Search the listing below for the word "computer" and copy each line where it appears.

•••

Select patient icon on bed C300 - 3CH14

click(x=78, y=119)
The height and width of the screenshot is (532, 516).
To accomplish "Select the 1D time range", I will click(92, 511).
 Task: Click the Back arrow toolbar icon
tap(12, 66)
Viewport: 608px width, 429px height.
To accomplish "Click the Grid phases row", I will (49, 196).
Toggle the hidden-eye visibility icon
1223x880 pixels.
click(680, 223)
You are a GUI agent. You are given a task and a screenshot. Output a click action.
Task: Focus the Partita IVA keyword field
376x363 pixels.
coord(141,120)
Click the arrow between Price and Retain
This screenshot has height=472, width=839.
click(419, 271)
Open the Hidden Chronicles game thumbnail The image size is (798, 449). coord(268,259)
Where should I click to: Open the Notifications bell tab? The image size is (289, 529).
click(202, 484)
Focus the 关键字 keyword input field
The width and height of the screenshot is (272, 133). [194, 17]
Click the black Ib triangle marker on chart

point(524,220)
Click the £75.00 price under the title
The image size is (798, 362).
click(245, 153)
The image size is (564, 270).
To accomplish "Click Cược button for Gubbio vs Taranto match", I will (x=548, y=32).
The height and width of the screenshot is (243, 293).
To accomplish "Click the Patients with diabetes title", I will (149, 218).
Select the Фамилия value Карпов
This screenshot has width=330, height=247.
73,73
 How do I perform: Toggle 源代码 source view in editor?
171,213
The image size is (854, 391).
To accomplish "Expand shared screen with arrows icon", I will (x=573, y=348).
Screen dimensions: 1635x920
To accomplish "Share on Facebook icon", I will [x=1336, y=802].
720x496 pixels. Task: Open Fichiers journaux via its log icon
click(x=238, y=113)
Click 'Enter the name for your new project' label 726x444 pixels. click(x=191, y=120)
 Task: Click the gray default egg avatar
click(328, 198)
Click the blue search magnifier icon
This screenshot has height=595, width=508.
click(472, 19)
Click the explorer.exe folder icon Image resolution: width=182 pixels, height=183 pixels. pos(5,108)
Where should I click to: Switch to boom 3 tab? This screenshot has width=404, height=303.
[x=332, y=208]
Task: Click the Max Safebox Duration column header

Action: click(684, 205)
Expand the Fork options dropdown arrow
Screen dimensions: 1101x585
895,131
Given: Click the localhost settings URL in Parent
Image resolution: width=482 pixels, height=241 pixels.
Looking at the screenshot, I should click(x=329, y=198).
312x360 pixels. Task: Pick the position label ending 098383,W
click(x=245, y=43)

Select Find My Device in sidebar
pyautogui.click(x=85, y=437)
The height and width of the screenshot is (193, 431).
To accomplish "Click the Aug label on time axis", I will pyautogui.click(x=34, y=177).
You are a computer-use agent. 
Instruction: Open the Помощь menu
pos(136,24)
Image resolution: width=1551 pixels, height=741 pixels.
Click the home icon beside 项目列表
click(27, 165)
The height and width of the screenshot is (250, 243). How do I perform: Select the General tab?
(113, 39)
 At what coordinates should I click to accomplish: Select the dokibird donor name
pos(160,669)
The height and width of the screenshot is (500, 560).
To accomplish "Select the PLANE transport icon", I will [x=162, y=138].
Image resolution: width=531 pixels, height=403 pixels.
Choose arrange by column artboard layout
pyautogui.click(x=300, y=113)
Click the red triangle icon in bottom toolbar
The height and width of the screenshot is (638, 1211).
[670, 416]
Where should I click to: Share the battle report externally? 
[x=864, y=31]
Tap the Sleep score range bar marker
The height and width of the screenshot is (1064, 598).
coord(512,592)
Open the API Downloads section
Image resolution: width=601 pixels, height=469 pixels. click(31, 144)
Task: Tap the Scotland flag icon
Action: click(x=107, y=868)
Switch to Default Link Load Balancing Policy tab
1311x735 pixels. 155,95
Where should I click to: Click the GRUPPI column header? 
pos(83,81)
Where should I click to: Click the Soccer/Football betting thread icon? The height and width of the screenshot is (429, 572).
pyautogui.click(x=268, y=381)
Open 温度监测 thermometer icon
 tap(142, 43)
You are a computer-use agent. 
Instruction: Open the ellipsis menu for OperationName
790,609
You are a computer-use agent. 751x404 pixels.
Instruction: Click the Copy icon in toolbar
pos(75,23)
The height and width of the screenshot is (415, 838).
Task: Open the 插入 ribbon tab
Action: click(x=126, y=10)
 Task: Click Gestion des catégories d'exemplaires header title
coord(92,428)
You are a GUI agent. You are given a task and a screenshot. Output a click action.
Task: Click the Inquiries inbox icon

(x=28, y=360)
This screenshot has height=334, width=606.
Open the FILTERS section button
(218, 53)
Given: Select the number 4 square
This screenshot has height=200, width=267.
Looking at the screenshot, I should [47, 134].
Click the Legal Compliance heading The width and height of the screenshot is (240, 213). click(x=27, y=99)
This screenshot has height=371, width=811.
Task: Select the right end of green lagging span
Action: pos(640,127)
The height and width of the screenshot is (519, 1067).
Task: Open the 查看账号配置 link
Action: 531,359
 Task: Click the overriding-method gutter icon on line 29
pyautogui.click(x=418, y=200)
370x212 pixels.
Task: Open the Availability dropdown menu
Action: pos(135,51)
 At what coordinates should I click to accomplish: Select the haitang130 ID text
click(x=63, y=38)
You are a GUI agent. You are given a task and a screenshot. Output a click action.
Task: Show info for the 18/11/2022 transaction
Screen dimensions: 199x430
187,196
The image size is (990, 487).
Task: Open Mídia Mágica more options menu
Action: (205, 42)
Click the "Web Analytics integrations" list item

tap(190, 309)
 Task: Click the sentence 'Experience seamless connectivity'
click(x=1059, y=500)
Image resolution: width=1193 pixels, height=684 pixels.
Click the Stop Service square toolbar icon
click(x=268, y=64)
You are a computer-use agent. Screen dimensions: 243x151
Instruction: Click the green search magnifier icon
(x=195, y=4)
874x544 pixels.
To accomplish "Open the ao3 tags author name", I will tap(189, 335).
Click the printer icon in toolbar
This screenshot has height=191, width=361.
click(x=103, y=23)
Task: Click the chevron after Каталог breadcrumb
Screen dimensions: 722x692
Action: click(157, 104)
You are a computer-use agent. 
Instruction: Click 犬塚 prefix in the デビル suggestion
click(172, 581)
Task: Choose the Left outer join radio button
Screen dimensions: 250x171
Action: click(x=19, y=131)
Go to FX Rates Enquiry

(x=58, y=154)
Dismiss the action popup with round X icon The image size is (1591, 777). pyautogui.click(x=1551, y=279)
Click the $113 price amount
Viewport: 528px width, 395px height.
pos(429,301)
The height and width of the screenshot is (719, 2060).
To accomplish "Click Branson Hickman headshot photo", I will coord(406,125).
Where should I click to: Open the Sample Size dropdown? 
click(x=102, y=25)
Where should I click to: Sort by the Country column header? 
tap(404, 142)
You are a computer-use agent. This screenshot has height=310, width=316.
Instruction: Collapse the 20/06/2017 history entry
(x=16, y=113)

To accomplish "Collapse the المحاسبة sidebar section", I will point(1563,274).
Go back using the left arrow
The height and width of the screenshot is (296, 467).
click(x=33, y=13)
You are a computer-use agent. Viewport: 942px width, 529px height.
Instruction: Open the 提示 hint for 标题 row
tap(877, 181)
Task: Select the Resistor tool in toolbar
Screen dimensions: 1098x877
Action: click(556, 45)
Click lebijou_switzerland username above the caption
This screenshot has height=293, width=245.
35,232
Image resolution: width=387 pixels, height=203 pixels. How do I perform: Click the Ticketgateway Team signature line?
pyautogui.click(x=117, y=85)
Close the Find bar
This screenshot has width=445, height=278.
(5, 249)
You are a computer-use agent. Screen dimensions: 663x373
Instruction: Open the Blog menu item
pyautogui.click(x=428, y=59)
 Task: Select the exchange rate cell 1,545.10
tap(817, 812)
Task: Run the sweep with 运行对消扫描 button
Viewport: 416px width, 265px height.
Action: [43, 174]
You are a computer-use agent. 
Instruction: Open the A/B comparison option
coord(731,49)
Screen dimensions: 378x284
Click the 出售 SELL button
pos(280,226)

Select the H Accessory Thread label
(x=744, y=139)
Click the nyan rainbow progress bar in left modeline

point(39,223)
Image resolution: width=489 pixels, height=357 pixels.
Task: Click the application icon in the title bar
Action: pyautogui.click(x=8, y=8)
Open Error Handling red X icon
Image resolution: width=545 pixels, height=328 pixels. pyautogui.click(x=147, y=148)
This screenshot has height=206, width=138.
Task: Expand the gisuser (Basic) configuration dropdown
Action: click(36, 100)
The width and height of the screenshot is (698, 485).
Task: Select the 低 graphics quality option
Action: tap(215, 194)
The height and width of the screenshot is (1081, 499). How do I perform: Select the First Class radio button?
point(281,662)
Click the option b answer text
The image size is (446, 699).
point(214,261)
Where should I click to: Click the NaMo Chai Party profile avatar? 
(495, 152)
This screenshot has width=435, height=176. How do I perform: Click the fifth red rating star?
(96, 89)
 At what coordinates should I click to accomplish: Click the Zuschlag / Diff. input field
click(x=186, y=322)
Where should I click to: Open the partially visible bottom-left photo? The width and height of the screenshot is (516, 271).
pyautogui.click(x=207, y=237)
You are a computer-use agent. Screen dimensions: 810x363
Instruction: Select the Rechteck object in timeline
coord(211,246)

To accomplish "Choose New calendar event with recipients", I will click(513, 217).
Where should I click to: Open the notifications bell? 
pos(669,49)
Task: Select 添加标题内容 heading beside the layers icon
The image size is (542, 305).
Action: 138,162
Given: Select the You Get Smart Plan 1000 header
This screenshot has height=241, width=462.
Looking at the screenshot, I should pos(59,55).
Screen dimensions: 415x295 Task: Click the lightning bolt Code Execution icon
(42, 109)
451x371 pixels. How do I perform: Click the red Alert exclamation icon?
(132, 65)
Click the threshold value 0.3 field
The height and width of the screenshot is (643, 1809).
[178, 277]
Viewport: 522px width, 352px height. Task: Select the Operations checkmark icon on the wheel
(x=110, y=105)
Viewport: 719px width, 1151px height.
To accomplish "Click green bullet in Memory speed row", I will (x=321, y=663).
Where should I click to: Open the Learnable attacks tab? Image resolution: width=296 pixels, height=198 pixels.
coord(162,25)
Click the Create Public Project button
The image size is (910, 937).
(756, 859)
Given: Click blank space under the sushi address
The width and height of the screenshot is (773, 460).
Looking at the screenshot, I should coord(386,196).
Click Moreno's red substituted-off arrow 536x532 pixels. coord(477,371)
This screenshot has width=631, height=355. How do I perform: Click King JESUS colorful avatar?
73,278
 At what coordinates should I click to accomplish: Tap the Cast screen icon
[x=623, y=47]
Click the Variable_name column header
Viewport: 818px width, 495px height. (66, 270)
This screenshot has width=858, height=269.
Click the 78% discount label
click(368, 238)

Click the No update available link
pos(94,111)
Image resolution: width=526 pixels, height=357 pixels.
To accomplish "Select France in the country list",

•••

» **RESULT**:
You are a computer-use agent. 
You are a computer-use agent. 
You are a computer-use agent. 751x404 pixels.
You are a computer-use agent. Screen dimensions: 243x151
You are a computer-use agent. 
You are a computer-use agent. This screenshot has height=310, width=316.
You are a computer-use agent. Viewport: 942px width, 529px height.
You are a computer-use agent. Screen dimensions: 663x373
You are a computer-use agent. 
You are a computer-use agent. Screen dimensions: 810x363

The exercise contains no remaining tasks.